## [TASK REQUIREMENTS]
What do you get when you copy out, character for character, the lines of the material that begin with the one containing "This screenshot has width=1357, height=637." and end after the one containing "Action: [x=536, y=103]"?

※

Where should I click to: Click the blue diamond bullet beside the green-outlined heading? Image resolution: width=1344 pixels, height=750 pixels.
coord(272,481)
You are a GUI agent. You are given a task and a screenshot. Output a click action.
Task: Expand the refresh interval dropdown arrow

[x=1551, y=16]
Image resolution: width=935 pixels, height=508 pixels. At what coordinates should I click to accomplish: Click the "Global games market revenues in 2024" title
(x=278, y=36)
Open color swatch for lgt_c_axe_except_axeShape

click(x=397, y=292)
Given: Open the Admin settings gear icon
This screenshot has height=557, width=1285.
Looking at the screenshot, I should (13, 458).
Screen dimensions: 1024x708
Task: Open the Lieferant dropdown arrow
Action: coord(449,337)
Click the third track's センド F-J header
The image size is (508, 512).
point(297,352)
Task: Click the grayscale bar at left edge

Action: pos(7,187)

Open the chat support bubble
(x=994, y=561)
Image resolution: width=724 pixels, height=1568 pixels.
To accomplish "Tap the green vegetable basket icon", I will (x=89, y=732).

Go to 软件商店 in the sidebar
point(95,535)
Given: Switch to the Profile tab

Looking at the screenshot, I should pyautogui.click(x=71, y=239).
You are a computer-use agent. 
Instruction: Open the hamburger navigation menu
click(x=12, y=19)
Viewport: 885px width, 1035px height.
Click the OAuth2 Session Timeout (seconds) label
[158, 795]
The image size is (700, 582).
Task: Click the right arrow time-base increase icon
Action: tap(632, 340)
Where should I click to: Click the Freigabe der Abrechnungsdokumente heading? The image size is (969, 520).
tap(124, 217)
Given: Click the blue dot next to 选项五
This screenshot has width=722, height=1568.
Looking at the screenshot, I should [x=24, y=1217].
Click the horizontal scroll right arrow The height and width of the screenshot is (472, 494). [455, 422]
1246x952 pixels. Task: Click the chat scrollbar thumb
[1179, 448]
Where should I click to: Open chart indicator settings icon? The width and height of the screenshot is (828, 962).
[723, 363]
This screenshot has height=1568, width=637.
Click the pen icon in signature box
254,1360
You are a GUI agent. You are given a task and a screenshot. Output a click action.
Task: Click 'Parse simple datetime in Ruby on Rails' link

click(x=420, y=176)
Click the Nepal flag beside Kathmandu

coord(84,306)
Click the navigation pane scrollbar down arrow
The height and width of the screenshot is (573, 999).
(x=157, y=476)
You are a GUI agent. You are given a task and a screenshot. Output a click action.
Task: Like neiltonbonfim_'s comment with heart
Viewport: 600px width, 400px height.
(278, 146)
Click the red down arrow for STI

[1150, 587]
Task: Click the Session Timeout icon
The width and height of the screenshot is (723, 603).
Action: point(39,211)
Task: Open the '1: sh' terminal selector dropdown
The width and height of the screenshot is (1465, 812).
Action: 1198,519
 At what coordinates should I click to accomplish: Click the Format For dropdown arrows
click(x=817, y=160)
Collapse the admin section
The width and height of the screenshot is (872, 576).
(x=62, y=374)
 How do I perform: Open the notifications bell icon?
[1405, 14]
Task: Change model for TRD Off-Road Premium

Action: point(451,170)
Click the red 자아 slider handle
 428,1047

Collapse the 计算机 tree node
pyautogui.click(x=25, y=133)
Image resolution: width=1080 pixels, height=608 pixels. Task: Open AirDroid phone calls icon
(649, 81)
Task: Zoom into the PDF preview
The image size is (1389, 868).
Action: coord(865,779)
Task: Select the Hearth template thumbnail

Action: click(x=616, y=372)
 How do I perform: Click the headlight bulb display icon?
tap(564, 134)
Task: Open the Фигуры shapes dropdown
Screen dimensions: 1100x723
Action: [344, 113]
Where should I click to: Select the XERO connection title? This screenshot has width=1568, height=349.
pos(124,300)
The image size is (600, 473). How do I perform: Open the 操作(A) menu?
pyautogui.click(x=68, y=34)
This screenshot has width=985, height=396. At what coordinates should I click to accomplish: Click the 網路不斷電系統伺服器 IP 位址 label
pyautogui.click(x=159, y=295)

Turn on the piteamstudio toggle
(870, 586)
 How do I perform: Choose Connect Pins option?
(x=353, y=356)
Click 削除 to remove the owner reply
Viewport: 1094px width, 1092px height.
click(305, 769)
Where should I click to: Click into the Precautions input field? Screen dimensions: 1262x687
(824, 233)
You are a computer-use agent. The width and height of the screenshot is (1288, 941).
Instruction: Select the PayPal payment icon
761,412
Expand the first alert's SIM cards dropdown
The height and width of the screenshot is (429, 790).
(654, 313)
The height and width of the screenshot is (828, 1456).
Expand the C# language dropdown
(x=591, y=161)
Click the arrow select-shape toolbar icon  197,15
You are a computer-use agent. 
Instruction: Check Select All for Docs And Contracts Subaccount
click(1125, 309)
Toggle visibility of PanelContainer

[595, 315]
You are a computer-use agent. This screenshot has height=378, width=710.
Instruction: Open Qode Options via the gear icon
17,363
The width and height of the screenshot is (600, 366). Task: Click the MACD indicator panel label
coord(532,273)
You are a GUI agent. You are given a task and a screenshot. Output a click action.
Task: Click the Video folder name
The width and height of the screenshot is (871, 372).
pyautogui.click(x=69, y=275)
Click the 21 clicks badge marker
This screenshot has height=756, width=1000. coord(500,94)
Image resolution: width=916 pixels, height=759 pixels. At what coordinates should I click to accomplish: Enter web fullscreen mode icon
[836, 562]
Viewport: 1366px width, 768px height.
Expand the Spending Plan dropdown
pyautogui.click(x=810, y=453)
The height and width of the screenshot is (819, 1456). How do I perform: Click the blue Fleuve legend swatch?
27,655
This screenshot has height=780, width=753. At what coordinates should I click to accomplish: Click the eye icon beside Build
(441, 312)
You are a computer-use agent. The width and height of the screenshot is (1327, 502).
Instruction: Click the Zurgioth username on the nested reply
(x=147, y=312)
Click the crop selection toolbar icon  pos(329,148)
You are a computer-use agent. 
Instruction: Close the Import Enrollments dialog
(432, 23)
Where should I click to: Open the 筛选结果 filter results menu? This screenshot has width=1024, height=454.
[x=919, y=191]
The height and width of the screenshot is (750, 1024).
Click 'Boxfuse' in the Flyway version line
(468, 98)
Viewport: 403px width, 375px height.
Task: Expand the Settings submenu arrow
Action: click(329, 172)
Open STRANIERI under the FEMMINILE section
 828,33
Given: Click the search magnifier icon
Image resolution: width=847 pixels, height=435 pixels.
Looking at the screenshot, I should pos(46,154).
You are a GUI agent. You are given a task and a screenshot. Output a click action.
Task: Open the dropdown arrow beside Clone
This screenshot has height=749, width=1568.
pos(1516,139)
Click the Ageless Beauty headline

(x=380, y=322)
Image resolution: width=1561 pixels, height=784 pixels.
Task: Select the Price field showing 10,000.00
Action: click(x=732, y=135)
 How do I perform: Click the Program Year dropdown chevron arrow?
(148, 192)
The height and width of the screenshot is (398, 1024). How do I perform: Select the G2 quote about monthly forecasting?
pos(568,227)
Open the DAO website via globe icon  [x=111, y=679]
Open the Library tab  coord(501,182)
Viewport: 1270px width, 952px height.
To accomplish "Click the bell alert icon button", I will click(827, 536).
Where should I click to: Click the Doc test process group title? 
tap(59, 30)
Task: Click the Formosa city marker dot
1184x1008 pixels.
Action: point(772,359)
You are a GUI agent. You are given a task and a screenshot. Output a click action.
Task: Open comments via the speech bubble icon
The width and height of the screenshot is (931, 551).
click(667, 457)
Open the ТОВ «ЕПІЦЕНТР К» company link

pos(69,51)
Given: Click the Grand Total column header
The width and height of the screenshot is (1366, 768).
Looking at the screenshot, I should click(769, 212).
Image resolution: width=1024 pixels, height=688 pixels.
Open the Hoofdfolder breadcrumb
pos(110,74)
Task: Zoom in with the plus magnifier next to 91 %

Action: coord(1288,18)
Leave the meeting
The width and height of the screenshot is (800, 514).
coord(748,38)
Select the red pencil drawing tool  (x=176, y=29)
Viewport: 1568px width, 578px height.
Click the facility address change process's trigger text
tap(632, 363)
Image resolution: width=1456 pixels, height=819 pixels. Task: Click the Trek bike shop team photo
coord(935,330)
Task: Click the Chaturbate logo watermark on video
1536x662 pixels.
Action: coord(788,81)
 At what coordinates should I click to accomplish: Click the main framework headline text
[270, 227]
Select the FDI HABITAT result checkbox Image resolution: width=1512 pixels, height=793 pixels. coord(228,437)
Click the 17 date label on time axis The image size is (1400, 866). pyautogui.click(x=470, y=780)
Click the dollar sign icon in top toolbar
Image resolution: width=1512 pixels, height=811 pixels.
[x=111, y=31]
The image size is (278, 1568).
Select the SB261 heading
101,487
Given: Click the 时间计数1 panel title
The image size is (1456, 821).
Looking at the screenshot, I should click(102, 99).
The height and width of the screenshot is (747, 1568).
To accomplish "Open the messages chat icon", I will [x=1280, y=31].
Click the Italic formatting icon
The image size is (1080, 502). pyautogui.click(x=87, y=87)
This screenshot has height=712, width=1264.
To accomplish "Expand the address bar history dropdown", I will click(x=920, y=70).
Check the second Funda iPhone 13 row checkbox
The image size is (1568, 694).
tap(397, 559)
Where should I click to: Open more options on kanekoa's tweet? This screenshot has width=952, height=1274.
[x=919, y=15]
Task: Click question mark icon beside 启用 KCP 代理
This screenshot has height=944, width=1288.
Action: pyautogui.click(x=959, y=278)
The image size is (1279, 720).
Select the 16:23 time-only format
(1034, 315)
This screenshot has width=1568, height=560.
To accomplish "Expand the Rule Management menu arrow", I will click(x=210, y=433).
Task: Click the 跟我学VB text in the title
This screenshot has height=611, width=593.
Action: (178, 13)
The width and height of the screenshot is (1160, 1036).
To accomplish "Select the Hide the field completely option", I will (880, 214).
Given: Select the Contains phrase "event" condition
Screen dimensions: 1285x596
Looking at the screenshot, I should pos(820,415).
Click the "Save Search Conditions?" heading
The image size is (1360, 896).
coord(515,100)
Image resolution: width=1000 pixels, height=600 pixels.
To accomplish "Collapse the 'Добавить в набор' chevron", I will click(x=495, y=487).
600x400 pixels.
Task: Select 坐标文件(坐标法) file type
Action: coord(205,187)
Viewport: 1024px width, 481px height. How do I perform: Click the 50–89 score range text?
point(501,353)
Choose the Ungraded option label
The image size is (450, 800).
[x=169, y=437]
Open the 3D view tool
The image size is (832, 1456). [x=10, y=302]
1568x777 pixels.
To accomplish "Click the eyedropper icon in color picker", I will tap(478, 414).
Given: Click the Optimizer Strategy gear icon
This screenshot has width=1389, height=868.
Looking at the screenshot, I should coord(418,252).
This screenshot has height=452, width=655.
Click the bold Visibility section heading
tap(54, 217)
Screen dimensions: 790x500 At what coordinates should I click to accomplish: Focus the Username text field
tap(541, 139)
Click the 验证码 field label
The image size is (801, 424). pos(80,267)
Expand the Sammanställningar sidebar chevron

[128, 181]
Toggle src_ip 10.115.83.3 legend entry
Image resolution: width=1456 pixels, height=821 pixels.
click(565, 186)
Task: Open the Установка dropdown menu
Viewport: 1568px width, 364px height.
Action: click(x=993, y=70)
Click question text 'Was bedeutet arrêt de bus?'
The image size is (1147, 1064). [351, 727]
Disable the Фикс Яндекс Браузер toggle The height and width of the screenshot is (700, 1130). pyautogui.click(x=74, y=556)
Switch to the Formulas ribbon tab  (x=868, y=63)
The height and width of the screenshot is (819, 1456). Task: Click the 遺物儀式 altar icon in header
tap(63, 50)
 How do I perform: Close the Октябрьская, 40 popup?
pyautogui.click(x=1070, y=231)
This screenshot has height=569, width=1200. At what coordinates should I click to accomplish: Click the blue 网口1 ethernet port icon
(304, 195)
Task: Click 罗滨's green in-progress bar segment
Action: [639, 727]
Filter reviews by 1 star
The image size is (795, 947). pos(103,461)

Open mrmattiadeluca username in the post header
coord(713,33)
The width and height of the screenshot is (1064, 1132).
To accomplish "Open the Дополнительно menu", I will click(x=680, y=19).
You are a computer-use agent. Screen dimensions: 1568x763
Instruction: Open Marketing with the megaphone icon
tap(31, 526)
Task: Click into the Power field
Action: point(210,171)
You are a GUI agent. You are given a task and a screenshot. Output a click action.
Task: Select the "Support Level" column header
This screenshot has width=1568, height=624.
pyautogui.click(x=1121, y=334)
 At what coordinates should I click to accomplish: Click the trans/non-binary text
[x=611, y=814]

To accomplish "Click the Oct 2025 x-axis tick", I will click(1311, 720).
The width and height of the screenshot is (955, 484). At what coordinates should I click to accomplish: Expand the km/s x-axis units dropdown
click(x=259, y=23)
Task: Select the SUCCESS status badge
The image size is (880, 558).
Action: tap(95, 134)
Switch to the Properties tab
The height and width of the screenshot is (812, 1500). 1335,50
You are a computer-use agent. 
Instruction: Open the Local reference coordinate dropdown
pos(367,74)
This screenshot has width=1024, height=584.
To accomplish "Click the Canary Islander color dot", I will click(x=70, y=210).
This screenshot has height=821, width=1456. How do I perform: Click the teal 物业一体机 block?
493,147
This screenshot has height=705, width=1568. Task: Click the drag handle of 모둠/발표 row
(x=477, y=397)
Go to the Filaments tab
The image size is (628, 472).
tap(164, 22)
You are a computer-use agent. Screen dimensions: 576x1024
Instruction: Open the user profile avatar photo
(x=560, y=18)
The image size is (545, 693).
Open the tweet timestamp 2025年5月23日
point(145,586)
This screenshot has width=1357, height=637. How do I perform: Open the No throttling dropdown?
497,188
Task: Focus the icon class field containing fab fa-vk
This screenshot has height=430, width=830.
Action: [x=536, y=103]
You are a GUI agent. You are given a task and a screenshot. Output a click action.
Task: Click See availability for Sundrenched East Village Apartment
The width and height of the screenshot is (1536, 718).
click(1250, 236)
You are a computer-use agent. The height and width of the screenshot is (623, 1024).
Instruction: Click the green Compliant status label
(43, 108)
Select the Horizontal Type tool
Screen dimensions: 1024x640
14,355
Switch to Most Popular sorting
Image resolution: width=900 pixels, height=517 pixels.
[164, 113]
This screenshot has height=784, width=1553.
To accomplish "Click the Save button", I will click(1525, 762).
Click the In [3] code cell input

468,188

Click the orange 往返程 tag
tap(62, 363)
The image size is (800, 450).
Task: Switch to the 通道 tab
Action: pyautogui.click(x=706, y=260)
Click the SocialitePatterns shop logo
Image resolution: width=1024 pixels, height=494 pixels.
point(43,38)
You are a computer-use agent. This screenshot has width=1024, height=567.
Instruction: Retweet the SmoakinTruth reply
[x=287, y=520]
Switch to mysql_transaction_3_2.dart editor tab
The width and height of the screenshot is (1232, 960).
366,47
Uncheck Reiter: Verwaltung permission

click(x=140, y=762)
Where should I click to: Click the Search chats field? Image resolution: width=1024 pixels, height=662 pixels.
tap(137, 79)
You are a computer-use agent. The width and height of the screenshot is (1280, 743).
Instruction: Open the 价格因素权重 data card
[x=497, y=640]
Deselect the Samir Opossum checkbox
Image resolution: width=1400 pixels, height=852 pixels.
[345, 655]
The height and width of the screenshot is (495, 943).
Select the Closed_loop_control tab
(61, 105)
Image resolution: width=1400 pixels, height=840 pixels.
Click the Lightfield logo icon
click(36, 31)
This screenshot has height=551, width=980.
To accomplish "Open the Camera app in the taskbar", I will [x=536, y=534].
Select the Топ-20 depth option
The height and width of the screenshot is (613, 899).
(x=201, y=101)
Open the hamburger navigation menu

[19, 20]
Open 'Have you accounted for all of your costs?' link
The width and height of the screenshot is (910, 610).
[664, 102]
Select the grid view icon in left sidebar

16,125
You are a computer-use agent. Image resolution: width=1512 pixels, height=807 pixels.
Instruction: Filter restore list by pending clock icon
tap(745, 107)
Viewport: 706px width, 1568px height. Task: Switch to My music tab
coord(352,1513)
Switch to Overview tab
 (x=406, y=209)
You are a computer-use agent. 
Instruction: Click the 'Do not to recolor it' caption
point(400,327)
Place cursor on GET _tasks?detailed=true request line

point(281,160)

※

## [RESPONSE FOR THIS EXERCISE]
This screenshot has width=1357, height=637. How do I perform: Open the No throttling dropdown?
497,188
Task: Focus the icon class field containing fab fa-vk
This screenshot has height=430, width=830.
Action: [x=536, y=103]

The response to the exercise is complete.